Stored dataset items:
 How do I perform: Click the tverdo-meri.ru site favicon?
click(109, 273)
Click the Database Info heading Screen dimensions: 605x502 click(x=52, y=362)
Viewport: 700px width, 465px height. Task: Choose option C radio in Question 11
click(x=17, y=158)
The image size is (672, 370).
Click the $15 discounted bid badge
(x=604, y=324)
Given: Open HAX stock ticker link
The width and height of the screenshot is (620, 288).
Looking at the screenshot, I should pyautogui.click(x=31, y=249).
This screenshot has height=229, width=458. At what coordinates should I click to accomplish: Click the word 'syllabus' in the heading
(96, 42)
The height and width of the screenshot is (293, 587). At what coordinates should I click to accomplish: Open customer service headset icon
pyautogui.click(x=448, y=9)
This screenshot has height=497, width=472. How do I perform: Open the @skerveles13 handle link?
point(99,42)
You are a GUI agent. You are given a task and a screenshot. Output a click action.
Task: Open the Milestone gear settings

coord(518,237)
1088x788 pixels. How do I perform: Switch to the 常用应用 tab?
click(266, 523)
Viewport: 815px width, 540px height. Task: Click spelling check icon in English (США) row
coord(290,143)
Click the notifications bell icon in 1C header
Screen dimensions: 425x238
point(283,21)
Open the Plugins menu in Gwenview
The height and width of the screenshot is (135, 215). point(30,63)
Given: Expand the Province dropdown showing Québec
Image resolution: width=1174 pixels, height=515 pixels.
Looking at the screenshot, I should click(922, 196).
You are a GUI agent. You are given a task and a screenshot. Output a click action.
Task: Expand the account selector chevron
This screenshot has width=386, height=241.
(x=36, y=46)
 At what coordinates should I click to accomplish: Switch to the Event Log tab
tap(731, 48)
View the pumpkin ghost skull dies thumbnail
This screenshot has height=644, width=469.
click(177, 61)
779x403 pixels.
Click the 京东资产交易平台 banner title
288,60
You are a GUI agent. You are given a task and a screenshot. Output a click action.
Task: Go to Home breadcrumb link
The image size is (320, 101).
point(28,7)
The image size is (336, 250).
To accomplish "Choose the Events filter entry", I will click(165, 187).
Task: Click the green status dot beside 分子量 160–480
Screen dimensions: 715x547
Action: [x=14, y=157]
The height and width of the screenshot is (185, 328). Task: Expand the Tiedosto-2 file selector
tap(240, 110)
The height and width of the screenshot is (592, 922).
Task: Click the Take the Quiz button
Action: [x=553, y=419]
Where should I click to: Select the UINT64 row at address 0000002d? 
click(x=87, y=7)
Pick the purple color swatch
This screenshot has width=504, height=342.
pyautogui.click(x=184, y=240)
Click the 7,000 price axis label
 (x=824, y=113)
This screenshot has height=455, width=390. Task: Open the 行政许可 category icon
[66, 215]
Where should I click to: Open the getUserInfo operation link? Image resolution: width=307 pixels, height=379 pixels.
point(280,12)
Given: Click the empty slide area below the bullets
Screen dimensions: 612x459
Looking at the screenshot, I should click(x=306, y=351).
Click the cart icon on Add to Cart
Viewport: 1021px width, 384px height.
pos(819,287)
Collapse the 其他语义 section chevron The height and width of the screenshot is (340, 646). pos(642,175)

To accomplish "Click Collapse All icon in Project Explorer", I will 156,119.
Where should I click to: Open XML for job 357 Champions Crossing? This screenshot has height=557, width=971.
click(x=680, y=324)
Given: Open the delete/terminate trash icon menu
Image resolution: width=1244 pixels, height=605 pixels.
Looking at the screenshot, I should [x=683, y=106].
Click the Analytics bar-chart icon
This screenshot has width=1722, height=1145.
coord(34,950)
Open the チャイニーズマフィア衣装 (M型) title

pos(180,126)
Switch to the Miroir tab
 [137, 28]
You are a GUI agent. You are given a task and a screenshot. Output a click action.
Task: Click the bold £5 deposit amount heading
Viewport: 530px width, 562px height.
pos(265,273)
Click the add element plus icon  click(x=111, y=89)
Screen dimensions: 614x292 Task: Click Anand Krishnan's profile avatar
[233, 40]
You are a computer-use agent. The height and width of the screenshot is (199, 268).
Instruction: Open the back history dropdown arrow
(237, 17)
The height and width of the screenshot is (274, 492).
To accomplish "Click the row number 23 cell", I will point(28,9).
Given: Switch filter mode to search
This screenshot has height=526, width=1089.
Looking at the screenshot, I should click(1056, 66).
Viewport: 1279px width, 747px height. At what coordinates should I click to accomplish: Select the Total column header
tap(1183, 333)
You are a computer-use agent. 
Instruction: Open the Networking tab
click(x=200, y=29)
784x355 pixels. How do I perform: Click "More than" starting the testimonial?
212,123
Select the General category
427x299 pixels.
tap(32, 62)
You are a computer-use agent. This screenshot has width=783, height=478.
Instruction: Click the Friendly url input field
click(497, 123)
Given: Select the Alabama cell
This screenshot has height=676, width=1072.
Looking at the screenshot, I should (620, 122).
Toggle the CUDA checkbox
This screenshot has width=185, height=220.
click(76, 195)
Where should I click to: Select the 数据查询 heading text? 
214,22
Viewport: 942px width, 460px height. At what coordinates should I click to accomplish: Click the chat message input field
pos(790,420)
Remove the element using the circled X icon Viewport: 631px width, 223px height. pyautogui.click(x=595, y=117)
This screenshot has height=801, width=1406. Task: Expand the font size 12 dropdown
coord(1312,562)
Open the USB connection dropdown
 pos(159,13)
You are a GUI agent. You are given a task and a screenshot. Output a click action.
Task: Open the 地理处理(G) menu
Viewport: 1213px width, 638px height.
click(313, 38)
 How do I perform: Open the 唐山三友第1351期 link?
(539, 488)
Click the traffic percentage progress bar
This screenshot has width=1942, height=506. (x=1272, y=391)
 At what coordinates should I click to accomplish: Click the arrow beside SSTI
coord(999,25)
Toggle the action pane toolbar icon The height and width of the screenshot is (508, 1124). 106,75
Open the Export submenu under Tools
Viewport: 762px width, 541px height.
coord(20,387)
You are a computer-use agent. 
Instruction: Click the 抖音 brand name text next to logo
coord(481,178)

## Exercise instructions
Duplicate every line of the records above, keeping each one word for word.

## Solved problem
 How do I perform: Click the tverdo-meri.ru site favicon?
click(109, 273)
Click the Database Info heading Screen dimensions: 605x502 click(x=52, y=362)
Viewport: 700px width, 465px height. Task: Choose option C radio in Question 11
click(x=17, y=158)
The image size is (672, 370).
Click the $15 discounted bid badge
(x=604, y=324)
Given: Open HAX stock ticker link
The width and height of the screenshot is (620, 288).
Looking at the screenshot, I should pyautogui.click(x=31, y=249).
This screenshot has height=229, width=458. At what coordinates should I click to accomplish: Click the word 'syllabus' in the heading
(96, 42)
The height and width of the screenshot is (293, 587). At what coordinates should I click to accomplish: Open customer service headset icon
pyautogui.click(x=448, y=9)
This screenshot has height=497, width=472. How do I perform: Open the @skerveles13 handle link?
point(99,42)
You are a GUI agent. You are given a task and a screenshot. Output a click action.
Task: Open the Milestone gear settings

coord(518,237)
1088x788 pixels. How do I perform: Switch to the 常用应用 tab?
click(266, 523)
Viewport: 815px width, 540px height. Task: Click spelling check icon in English (США) row
coord(290,143)
Click the notifications bell icon in 1C header
Screen dimensions: 425x238
point(283,21)
Open the Plugins menu in Gwenview
The height and width of the screenshot is (135, 215). point(30,63)
Given: Expand the Province dropdown showing Québec
Image resolution: width=1174 pixels, height=515 pixels.
Looking at the screenshot, I should click(922, 196).
You are a GUI agent. You are given a task and a screenshot. Output a click action.
Task: Expand the account selector chevron
This screenshot has width=386, height=241.
(x=36, y=46)
 At what coordinates should I click to accomplish: Switch to the Event Log tab
tap(731, 48)
View the pumpkin ghost skull dies thumbnail
This screenshot has height=644, width=469.
click(177, 61)
779x403 pixels.
Click the 京东资产交易平台 banner title
288,60
You are a GUI agent. You are given a task and a screenshot. Output a click action.
Task: Go to Home breadcrumb link
The image size is (320, 101).
point(28,7)
The image size is (336, 250).
To accomplish "Choose the Events filter entry", I will click(165, 187).
Task: Click the green status dot beside 分子量 160–480
Screen dimensions: 715x547
Action: [x=14, y=157]
The height and width of the screenshot is (185, 328). Task: Expand the Tiedosto-2 file selector
tap(240, 110)
The height and width of the screenshot is (592, 922).
Task: Click the Take the Quiz button
Action: [x=553, y=419]
Where should I click to: Select the UINT64 row at address 0000002d? 
click(x=87, y=7)
Pick the purple color swatch
This screenshot has width=504, height=342.
pyautogui.click(x=184, y=240)
Click the 7,000 price axis label
 (x=824, y=113)
This screenshot has height=455, width=390. Task: Open the 行政许可 category icon
[66, 215]
Where should I click to: Open the getUserInfo operation link? Image resolution: width=307 pixels, height=379 pixels.
point(280,12)
Given: Click the empty slide area below the bullets
Screen dimensions: 612x459
Looking at the screenshot, I should click(x=306, y=351).
Click the cart icon on Add to Cart
Viewport: 1021px width, 384px height.
pos(819,287)
Collapse the 其他语义 section chevron The height and width of the screenshot is (340, 646). pos(642,175)

To accomplish "Click Collapse All icon in Project Explorer", I will 156,119.
Where should I click to: Open XML for job 357 Champions Crossing? This screenshot has height=557, width=971.
click(x=680, y=324)
Given: Open the delete/terminate trash icon menu
Image resolution: width=1244 pixels, height=605 pixels.
Looking at the screenshot, I should [x=683, y=106].
Click the Analytics bar-chart icon
This screenshot has width=1722, height=1145.
coord(34,950)
Open the チャイニーズマフィア衣装 (M型) title

pos(180,126)
Switch to the Miroir tab
 [137, 28]
You are a GUI agent. You are given a task and a screenshot. Output a click action.
Task: Click the bold £5 deposit amount heading
Viewport: 530px width, 562px height.
pos(265,273)
Click the add element plus icon  click(x=111, y=89)
Screen dimensions: 614x292 Task: Click Anand Krishnan's profile avatar
[233, 40]
You are a computer-use agent. The height and width of the screenshot is (199, 268).
Instruction: Open the back history dropdown arrow
(237, 17)
The height and width of the screenshot is (274, 492).
To accomplish "Click the row number 23 cell", I will point(28,9).
Given: Switch filter mode to search
This screenshot has height=526, width=1089.
Looking at the screenshot, I should click(1056, 66).
Viewport: 1279px width, 747px height. At what coordinates should I click to accomplish: Select the Total column header
tap(1183, 333)
You are a computer-use agent. 
Instruction: Open the Networking tab
click(x=200, y=29)
784x355 pixels. How do I perform: Click "More than" starting the testimonial?
212,123
Select the General category
427x299 pixels.
tap(32, 62)
You are a computer-use agent. This screenshot has width=783, height=478.
Instruction: Click the Friendly url input field
click(497, 123)
Given: Select the Alabama cell
This screenshot has height=676, width=1072.
Looking at the screenshot, I should (620, 122).
Toggle the CUDA checkbox
This screenshot has width=185, height=220.
click(76, 195)
Where should I click to: Select the 数据查询 heading text? 
214,22
Viewport: 942px width, 460px height. At what coordinates should I click to accomplish: Click the chat message input field
pos(790,420)
Remove the element using the circled X icon Viewport: 631px width, 223px height. pyautogui.click(x=595, y=117)
This screenshot has height=801, width=1406. Task: Expand the font size 12 dropdown
coord(1312,562)
Open the USB connection dropdown
 pos(159,13)
You are a GUI agent. You are given a task and a screenshot. Output a click action.
Task: Open the 地理处理(G) menu
Viewport: 1213px width, 638px height.
click(313, 38)
 How do I perform: Open the 唐山三友第1351期 link?
(539, 488)
Click the traffic percentage progress bar
This screenshot has width=1942, height=506. (x=1272, y=391)
 At what coordinates should I click to accomplish: Click the arrow beside SSTI
coord(999,25)
Toggle the action pane toolbar icon The height and width of the screenshot is (508, 1124). 106,75
Open the Export submenu under Tools
Viewport: 762px width, 541px height.
coord(20,387)
You are a computer-use agent. 
Instruction: Click the 抖音 brand name text next to logo
coord(481,178)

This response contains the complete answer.